Your instructions: Copy out the listing below verbatim, starting at the line containing "How do I perform: Click the Activity" and ending after the line containing "Image resolution: width=350".

=== Records for processing ===

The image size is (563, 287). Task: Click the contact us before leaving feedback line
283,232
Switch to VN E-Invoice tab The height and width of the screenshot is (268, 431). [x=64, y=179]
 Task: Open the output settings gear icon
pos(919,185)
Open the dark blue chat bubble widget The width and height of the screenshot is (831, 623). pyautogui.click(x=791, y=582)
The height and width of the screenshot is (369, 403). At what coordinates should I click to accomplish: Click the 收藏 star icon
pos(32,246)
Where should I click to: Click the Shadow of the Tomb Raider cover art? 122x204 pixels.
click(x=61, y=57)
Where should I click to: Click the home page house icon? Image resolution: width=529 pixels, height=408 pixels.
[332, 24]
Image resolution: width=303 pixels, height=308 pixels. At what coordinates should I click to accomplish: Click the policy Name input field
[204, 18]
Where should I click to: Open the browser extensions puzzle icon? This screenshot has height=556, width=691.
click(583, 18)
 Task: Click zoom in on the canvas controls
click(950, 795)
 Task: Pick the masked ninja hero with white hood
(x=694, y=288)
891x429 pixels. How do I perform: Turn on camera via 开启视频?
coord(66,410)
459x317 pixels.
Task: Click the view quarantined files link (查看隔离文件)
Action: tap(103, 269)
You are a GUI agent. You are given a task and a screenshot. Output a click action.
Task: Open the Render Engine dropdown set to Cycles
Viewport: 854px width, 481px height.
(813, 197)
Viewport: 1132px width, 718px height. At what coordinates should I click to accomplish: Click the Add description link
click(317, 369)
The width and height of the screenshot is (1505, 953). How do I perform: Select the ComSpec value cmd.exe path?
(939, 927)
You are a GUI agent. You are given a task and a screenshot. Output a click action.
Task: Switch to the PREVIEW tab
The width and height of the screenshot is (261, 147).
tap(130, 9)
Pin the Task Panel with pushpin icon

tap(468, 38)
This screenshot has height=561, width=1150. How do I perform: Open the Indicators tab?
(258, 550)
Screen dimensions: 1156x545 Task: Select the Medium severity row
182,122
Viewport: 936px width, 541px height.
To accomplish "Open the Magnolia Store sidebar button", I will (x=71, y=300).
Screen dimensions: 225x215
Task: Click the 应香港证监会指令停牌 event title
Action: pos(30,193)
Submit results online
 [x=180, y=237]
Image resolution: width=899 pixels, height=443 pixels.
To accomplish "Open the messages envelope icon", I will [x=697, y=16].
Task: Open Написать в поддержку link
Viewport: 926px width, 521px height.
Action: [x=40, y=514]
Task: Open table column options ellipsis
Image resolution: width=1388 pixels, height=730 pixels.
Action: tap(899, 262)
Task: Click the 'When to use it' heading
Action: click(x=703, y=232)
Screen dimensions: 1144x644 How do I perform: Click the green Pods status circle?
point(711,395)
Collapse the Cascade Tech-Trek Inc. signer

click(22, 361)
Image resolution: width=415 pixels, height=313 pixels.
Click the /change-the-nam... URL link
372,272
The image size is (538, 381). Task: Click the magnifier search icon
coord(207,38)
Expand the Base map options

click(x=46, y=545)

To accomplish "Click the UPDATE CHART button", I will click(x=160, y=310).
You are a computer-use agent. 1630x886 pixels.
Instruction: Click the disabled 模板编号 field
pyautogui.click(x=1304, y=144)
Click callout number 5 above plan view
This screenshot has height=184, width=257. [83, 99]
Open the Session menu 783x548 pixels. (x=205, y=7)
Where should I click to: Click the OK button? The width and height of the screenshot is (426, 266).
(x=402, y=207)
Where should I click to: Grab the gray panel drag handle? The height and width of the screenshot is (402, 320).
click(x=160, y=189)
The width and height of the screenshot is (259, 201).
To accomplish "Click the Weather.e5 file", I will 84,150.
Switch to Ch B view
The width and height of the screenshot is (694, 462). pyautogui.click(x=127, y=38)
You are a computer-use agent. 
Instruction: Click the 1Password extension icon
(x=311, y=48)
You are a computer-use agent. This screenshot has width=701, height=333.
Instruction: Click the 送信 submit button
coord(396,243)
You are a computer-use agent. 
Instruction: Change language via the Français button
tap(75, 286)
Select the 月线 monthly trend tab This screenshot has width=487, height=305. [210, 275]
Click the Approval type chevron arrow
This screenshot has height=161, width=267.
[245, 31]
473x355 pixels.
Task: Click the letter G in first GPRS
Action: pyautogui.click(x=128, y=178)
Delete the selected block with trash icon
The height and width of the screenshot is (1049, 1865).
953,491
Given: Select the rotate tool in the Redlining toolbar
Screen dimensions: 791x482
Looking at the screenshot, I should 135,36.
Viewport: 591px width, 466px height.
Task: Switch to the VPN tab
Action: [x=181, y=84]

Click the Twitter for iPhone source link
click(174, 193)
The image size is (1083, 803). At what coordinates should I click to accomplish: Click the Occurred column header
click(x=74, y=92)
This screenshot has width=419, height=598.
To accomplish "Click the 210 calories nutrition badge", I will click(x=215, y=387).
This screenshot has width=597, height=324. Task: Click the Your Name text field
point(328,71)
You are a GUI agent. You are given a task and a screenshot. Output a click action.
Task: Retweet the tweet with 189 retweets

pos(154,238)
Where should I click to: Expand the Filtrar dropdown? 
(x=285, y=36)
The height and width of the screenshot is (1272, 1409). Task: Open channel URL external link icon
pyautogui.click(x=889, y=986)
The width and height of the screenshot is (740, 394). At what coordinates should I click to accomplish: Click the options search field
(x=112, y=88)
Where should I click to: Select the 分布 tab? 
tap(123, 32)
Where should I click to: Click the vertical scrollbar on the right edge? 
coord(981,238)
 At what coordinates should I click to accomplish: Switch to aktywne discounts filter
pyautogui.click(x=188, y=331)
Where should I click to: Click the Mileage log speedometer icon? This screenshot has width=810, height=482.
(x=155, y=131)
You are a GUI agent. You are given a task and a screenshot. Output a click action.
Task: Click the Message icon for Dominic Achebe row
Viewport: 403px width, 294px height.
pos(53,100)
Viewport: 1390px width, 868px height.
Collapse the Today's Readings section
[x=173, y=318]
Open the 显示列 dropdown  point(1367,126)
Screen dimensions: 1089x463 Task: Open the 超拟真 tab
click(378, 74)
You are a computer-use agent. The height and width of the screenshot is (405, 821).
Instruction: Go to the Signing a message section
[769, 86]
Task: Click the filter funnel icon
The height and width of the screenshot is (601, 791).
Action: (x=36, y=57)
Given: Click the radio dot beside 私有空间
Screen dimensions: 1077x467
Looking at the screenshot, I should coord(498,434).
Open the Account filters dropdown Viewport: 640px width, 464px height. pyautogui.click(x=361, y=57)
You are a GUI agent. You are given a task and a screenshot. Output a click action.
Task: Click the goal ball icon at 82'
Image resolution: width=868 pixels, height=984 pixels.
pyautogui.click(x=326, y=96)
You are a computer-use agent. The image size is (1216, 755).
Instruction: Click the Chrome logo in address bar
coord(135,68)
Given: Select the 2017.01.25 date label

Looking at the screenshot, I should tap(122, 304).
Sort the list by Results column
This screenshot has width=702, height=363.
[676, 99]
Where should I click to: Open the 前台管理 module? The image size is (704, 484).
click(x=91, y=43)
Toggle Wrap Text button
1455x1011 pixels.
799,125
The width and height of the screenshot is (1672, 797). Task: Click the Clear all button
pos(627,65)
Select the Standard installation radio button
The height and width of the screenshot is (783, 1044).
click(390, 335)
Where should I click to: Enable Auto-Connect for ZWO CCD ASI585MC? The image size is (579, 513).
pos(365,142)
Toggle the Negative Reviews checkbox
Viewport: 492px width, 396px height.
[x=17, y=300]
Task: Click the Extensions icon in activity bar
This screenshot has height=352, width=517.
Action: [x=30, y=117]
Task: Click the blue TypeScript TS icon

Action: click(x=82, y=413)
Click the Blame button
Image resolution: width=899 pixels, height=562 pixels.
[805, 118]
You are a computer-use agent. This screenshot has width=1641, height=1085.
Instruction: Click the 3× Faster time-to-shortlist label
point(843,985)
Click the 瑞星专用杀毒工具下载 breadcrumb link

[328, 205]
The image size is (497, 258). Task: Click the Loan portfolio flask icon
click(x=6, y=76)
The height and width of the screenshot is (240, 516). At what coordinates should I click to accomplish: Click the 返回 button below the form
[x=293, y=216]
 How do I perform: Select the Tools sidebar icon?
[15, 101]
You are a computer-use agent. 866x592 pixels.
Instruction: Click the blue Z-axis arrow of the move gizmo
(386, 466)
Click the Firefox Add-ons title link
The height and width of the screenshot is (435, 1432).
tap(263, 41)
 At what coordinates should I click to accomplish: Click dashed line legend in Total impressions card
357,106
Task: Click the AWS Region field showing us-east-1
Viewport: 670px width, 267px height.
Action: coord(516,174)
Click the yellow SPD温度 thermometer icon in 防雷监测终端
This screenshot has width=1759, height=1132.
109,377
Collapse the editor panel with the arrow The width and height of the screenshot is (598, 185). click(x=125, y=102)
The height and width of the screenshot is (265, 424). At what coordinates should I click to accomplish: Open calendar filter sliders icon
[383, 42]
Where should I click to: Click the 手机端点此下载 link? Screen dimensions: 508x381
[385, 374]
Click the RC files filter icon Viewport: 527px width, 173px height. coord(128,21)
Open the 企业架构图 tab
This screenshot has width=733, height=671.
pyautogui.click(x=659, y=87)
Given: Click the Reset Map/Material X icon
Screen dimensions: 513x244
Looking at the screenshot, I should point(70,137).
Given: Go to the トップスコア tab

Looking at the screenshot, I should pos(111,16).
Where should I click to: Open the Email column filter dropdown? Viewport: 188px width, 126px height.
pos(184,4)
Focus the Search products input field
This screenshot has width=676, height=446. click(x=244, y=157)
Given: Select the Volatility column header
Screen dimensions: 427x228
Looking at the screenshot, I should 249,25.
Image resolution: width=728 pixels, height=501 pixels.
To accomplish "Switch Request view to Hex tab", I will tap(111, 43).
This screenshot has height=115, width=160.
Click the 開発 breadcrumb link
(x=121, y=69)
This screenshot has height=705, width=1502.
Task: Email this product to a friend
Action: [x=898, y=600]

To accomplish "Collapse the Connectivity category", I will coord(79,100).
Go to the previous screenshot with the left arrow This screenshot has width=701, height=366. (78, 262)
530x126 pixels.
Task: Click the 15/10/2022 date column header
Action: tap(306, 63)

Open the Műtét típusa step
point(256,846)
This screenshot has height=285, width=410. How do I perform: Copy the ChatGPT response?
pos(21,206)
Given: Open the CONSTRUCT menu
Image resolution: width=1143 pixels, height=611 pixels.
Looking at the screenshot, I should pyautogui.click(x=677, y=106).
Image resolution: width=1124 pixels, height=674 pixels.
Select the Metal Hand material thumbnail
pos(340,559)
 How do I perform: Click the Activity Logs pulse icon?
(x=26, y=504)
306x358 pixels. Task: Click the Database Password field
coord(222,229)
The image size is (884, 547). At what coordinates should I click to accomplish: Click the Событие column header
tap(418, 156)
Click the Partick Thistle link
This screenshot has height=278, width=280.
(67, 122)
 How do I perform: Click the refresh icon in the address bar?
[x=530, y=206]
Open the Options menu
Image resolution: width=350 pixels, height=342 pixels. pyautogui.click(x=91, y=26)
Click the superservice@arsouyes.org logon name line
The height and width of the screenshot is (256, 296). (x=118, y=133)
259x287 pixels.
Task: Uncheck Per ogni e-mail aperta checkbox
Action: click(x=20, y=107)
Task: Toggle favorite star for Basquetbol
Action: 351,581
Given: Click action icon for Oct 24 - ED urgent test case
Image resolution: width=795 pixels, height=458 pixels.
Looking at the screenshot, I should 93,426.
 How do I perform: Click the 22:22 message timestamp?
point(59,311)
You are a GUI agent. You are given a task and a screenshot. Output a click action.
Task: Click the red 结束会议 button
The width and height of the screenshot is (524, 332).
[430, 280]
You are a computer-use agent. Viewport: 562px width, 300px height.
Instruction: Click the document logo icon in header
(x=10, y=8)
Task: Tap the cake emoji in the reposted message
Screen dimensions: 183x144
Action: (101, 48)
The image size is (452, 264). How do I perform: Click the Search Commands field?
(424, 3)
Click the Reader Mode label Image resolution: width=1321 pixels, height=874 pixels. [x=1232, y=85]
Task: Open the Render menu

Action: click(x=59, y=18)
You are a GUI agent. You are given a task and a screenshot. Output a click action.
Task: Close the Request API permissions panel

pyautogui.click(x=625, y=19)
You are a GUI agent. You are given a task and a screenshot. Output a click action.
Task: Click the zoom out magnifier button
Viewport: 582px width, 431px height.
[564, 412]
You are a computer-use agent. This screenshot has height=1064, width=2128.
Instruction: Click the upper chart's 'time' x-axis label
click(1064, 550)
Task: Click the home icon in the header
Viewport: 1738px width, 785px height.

===

Result:
 How do I perform: Click the Activity Logs pulse icon?
(x=26, y=504)
306x358 pixels. Task: Click the Database Password field
coord(222,229)
The image size is (884, 547). At what coordinates should I click to accomplish: Click the Событие column header
tap(418, 156)
Click the Partick Thistle link
This screenshot has height=278, width=280.
(67, 122)
 How do I perform: Click the refresh icon in the address bar?
[x=530, y=206]
Open the Options menu
Image resolution: width=350 pixels, height=342 pixels. pyautogui.click(x=91, y=26)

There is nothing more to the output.